## [TEXTAUSZUG]
======

Türkei: Keine Hoffnung in die Wahlen

Während einem Aufenthalt in Rojava konnten wir mit einem Genossen sprechen, der lange in der Türkei politisch aktiv war. Danach ging er nach Rojava, wo er gegen den IS kämpfte und unter anderem auch bei der Befreiung von Kobanê und Raqqa dabei war. Wir befragten ihn über die aktuelle Situation in der Türkei. Dies ist der zweite Teil des Interviews, der erste kann auf unserer Homepage nachgelesen werden.

(rabs) Was denkst du über die Wahlen 2023? Was kann sich dadurch ändern?

In Europa gibt es einen grossen Widerspruch zwischen der Arbeiter_innenklasse und den Kapitalist_innen. In der Türkei ist der grosse Widerspruch nicht zwischen Arbei- ter_innen und Kapital, diesen Widerspruch gibt es natür- lich auch, aber der grösste Widerspruch ist zwischen dem Volk und dem Faschismus. Erdogan ist ein grosses Symbol des Faschismus. Persönlich setze ich keine Hoffnung in die Wahlen im 2023, weder in die CHP (die kemalistische Partei) noch in andere Parteien. Wenn sie an die Macht kommen, wird sich etwas ändern, aber Erdogan wird mindestens 20-30% der Stimmen erhalten. Ein Teil der armen Bevölkerung unterstützt Erdogan, ohne viel zu überlegen. Aber viele Konservative sind sozusagen zur Garde Erdogans geworden, sie unterstützen ihn wirklich.

======

## [AUFLISTUNG]
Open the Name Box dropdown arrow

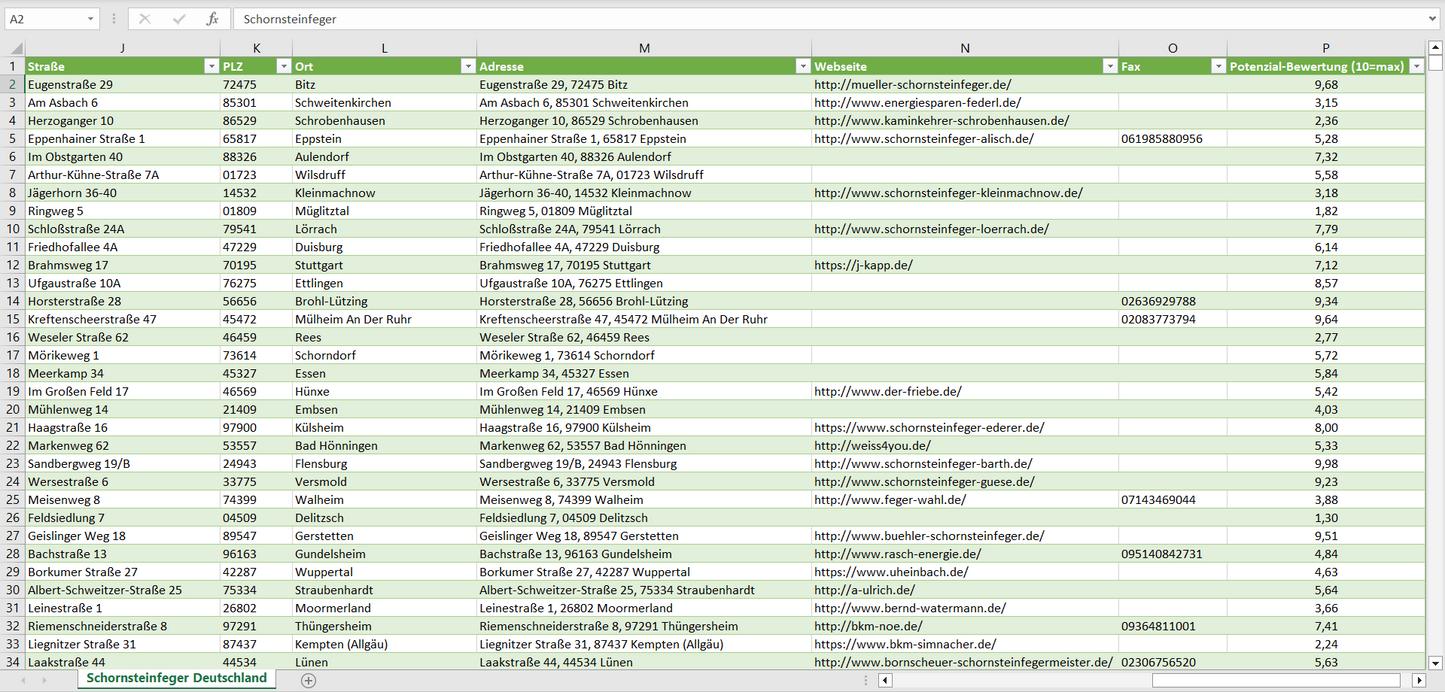pyautogui.click(x=91, y=19)
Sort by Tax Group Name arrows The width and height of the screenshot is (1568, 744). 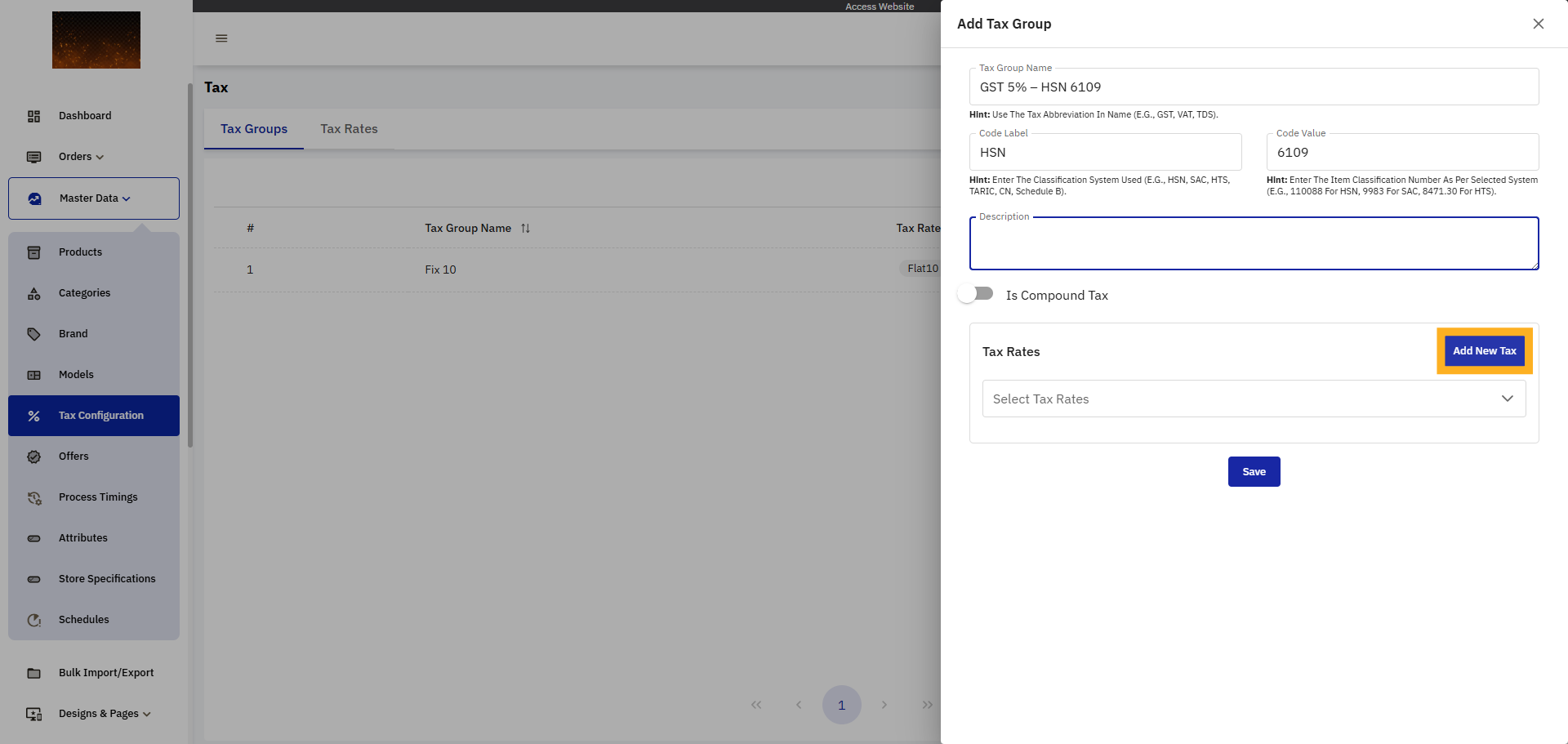pos(525,229)
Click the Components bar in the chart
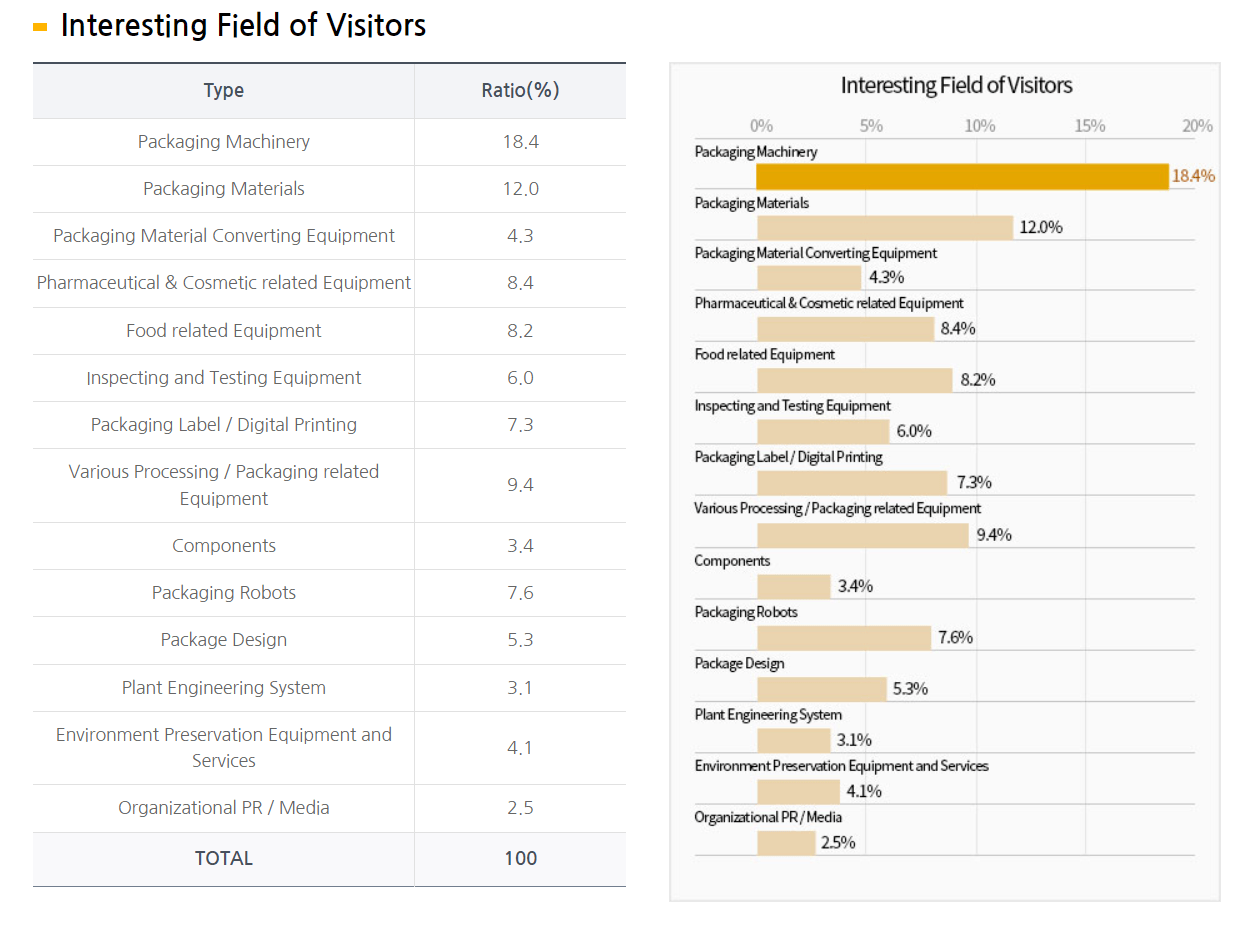The height and width of the screenshot is (935, 1238). click(794, 586)
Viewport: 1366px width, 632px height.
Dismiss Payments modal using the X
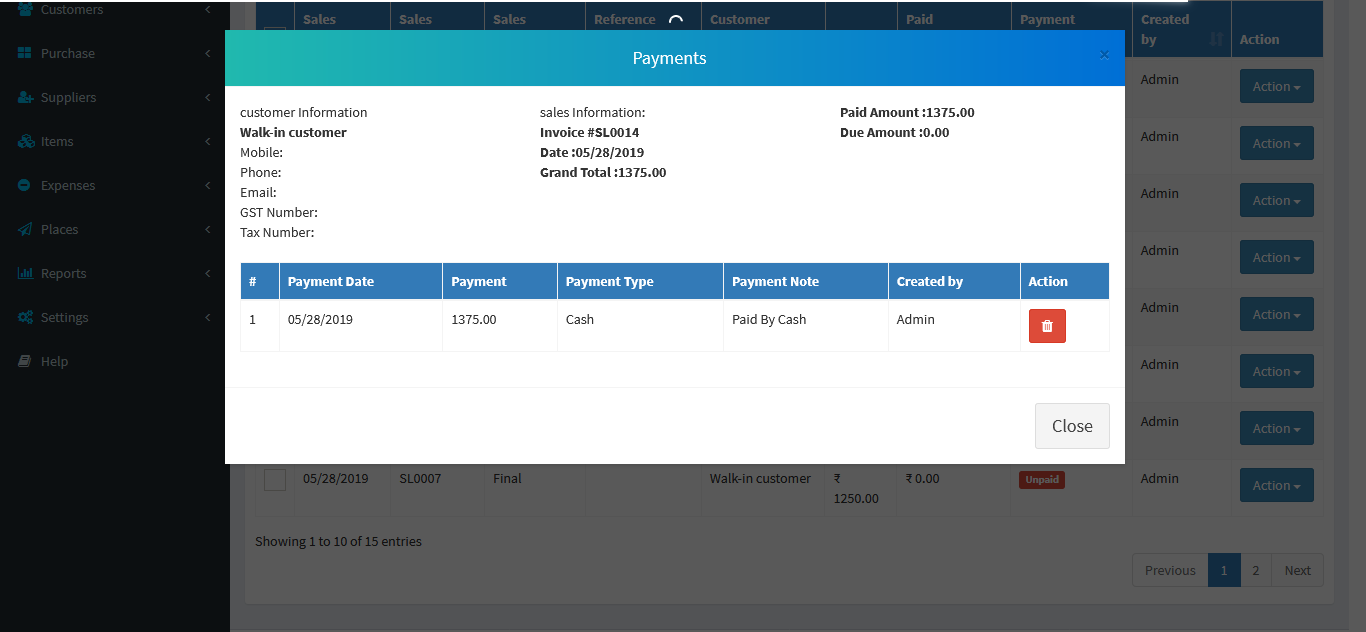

======

Führe das Interview über die Wahlen in der Türkei ab dem letzten Satz weiter.

## [ERGEBNIS]
Unter den CHP-Regierungen waren die Reichen bei der CHP, die laizistischen waren reich, die mittlere Bourgeoisie war laizistisch. Heute ist die mittlere Bourgeoisie konservativ und gläubig. Die sind unter Erdogan reich geworden, deshalb unterstützen sie ihn bis zum Ende. Denn sie wissen, wenn Erdogan die Wahlen verliert, werden auch sie alles verlieren. Sie werden auch auf die Strasse gehen und gegen das Volk kämpfen. Das sah man schon bei den Gezi-Protesten 2013. Viele Menschen waren auf der Strasse um gegen die Regierung zu protestieren, auf der anderen Seite war einerseits die Polizei, aber auch viele Leute, die mit Messern und Knüppeln bewaffnet waren. Männer mit Bärten, du hast denen angesehen, dass sie Erdogan unterstützen. Die waren auch auf der Strasse. Erdogan sagte das auch offen, er müsse nur ein Wort sagen und seine Unterstützer würden auf die Strasse gehen. Er weiss aber, wenn er das tut, wird es einen Bürgerkrieg geben. Und wenn dieser Krieg beginnt, ist das gut für die Revolution. Das sah man auch in Rojava oder in Russland: Die Revolution startete mit oder während dem Krieg. Wenn wir näher an der Dunkelheit sind, sind wir auch näher an der Revolution.

Erdogan hat also viele Unterstützer, auch die MHP [die Koalitionspartnerin von Erdogans AKP], wird sicher 7% der Stimmen bekommen. Zusammen hätten die AKP und die MHP dann maximal 40% der Stimmen. Wenn Erdogan aber die Wahlen verliert, kann ich mir nicht vorstellen, dass er das einfach hinnimmt und der CHP die Macht übergibt. Es wird Krieg geben.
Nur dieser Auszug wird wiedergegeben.